(Stored items)

+++

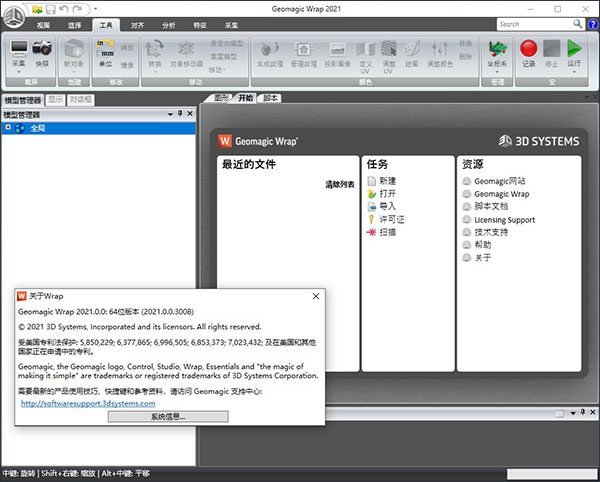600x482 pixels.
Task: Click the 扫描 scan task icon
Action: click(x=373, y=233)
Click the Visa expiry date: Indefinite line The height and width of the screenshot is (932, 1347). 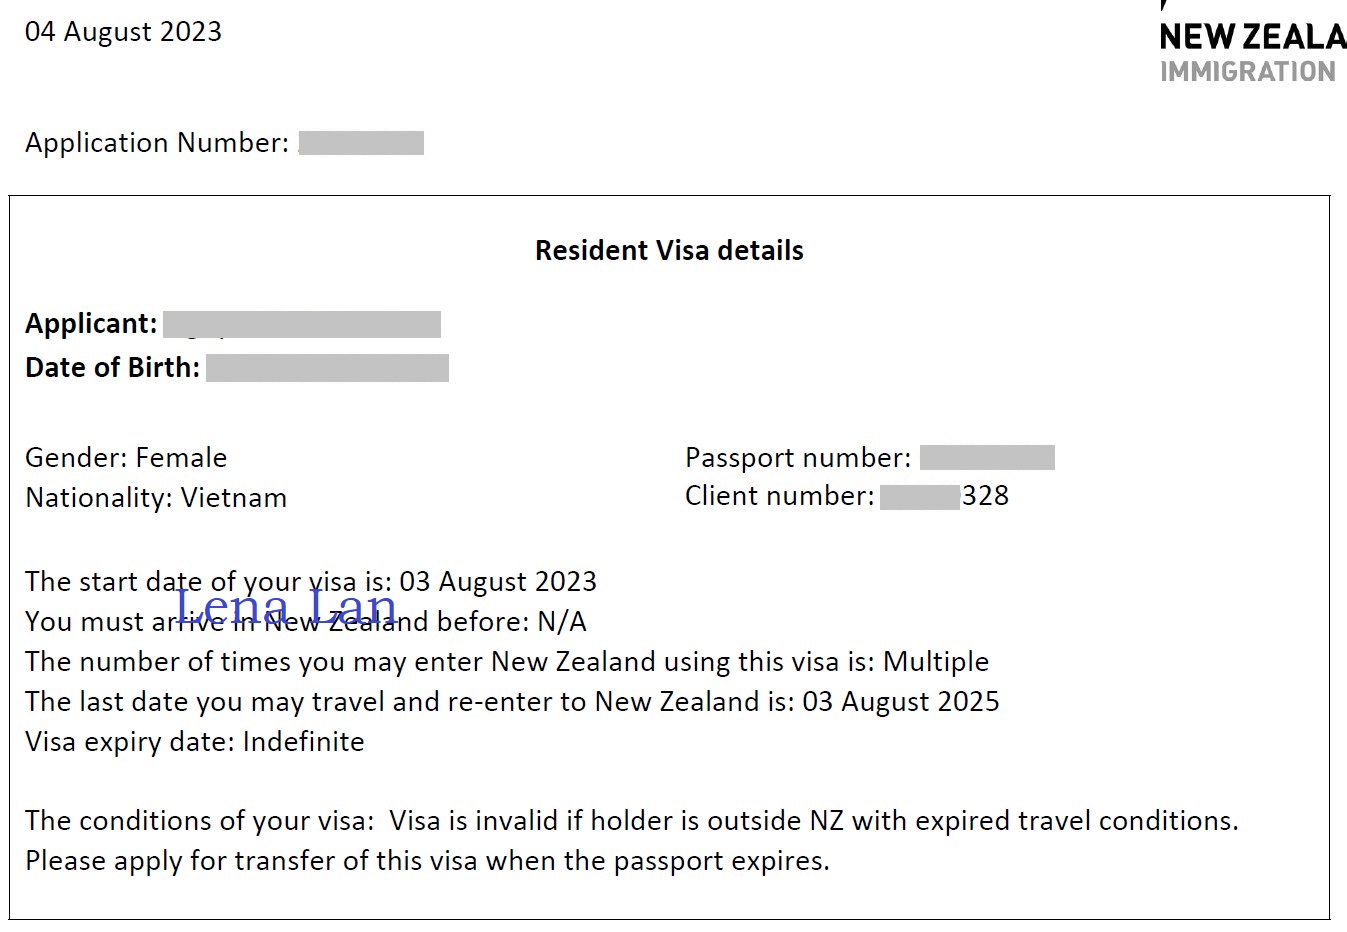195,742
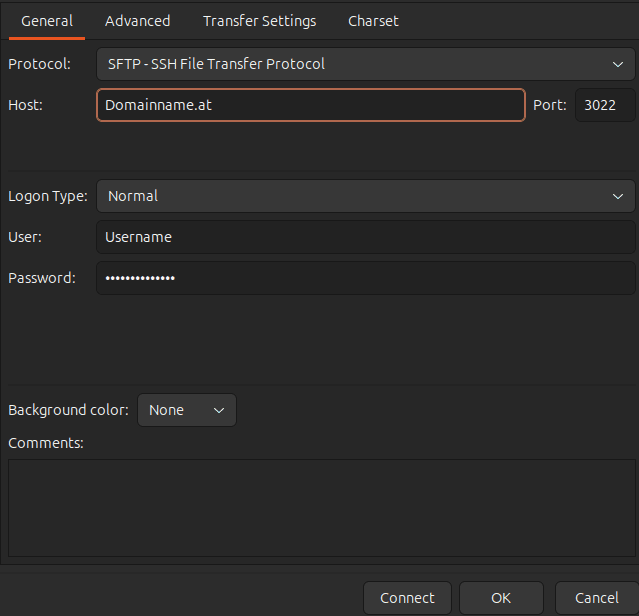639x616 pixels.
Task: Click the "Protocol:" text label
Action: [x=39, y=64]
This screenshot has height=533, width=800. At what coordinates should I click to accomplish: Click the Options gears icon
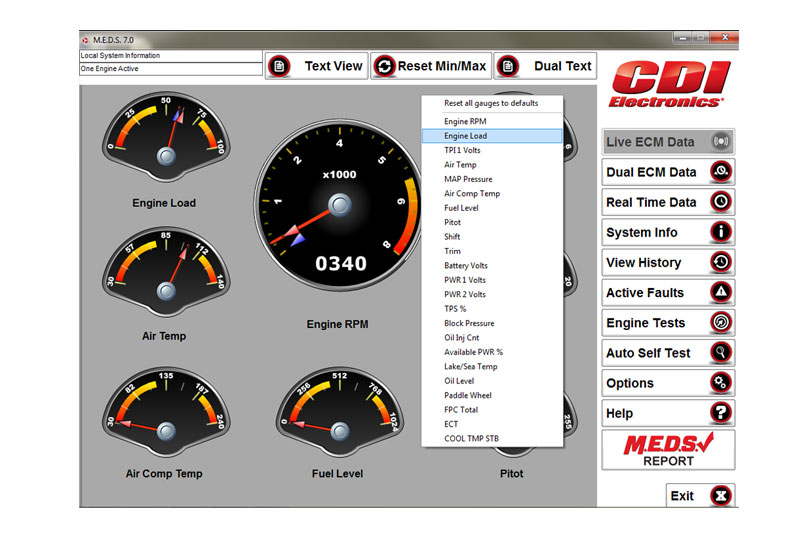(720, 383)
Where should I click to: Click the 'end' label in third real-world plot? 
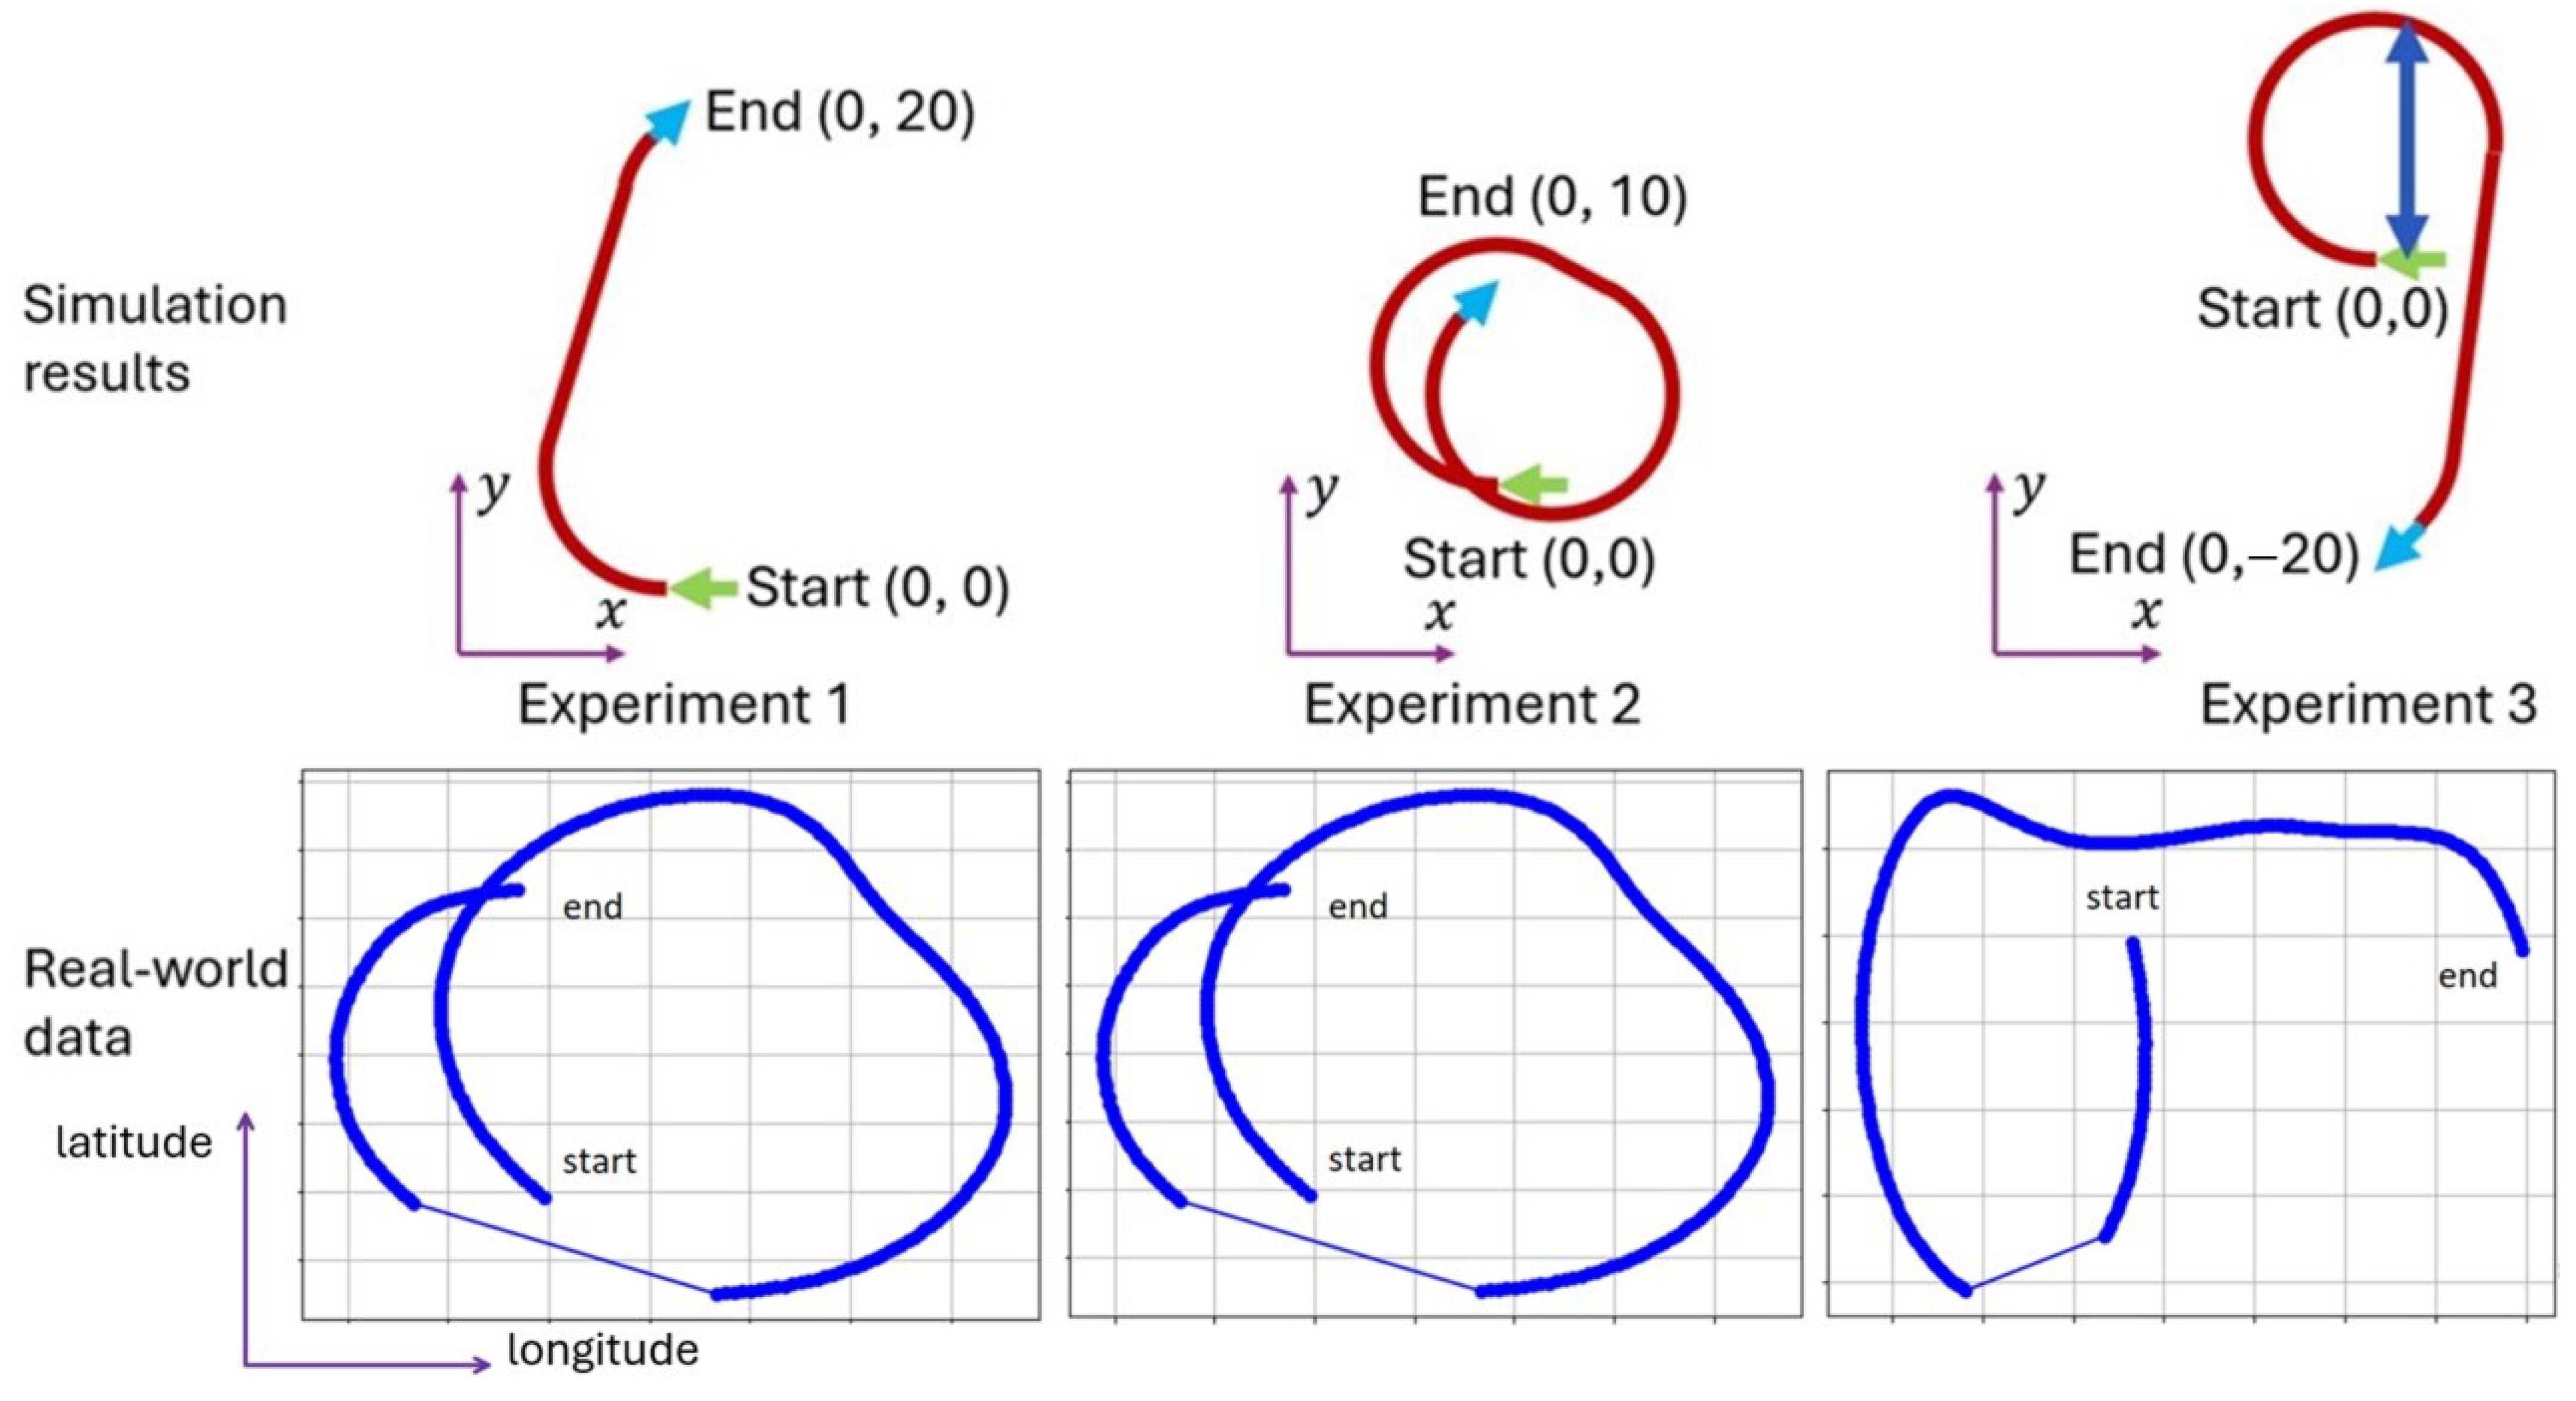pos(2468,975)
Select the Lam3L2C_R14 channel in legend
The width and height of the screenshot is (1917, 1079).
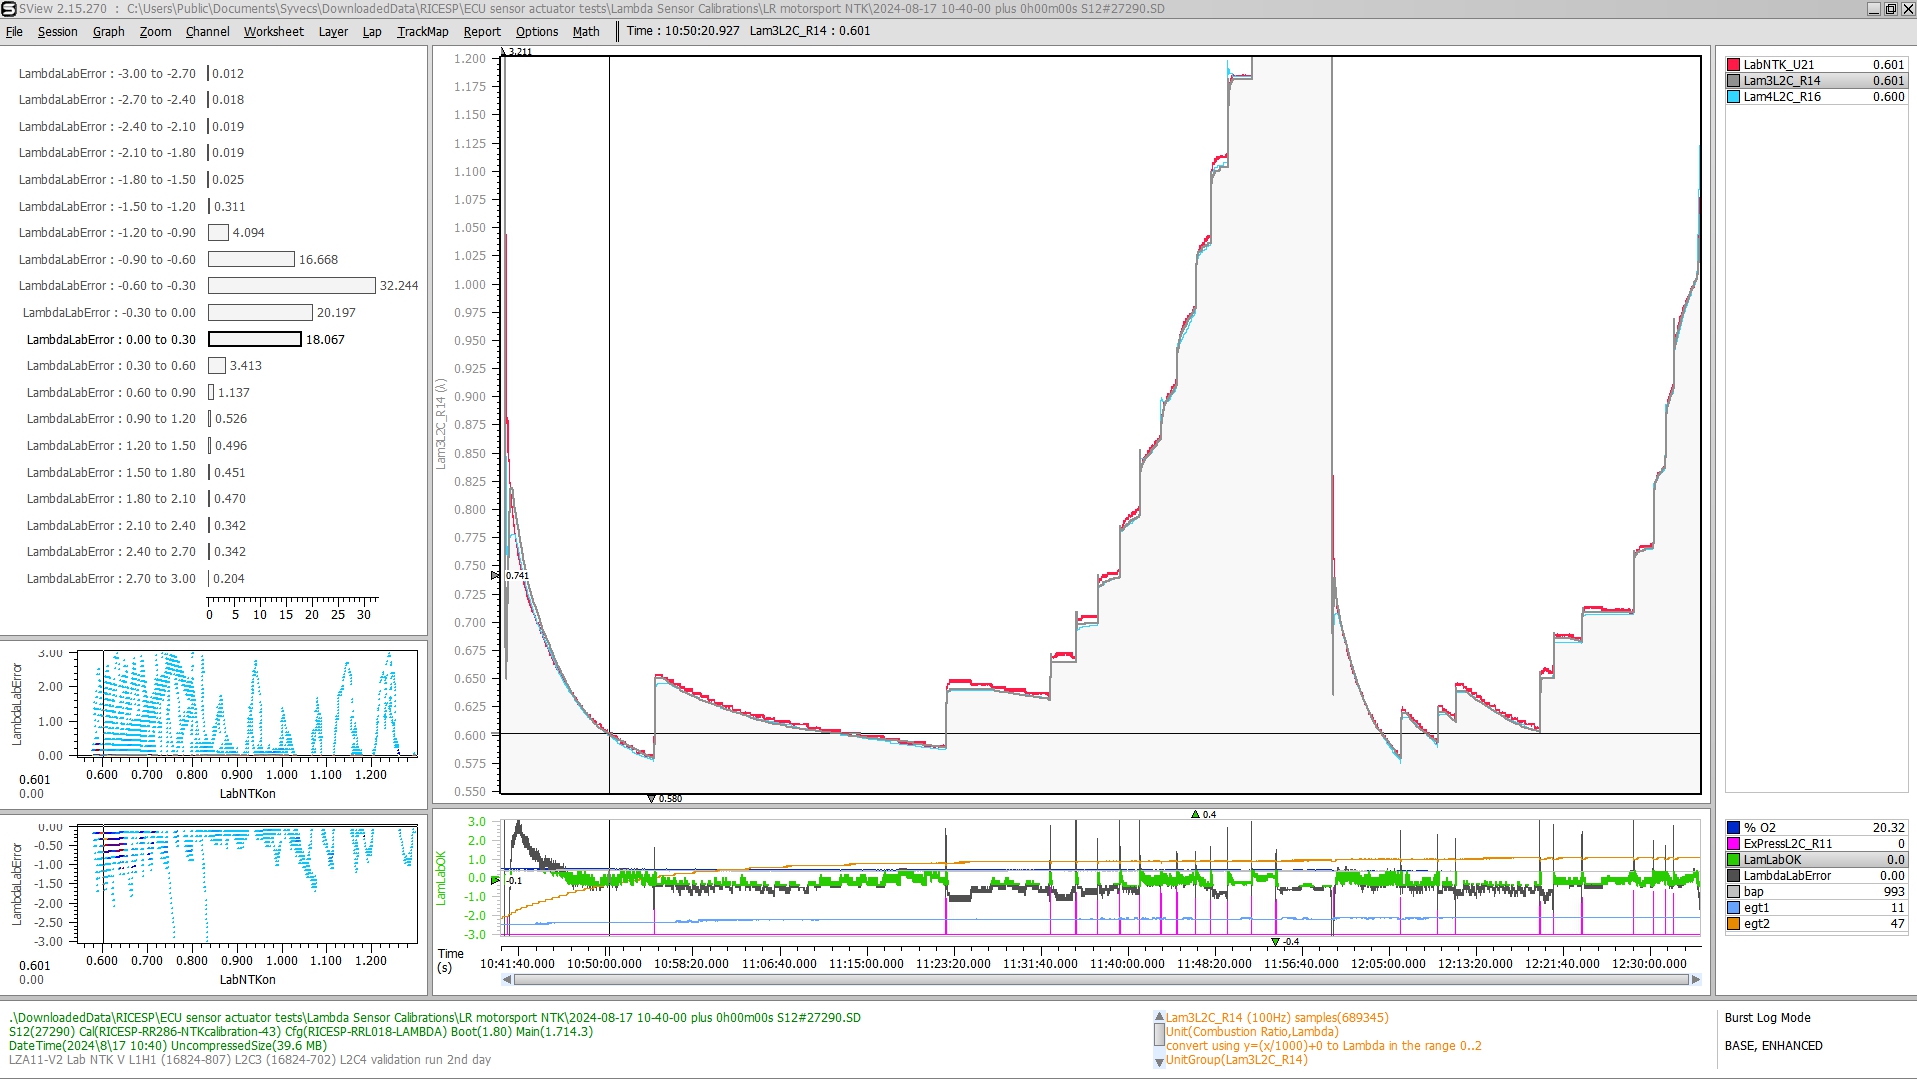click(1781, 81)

+++

YOUR TASK — Here the job is to retype exactly the lines that start at the one containing "Select the Lam3L2C_R14 channel in legend" and run through the end of the records above, leaving out pictures.

EXERCISE OUTPUT —
Select the Lam3L2C_R14 channel in legend
The width and height of the screenshot is (1917, 1079).
click(1781, 81)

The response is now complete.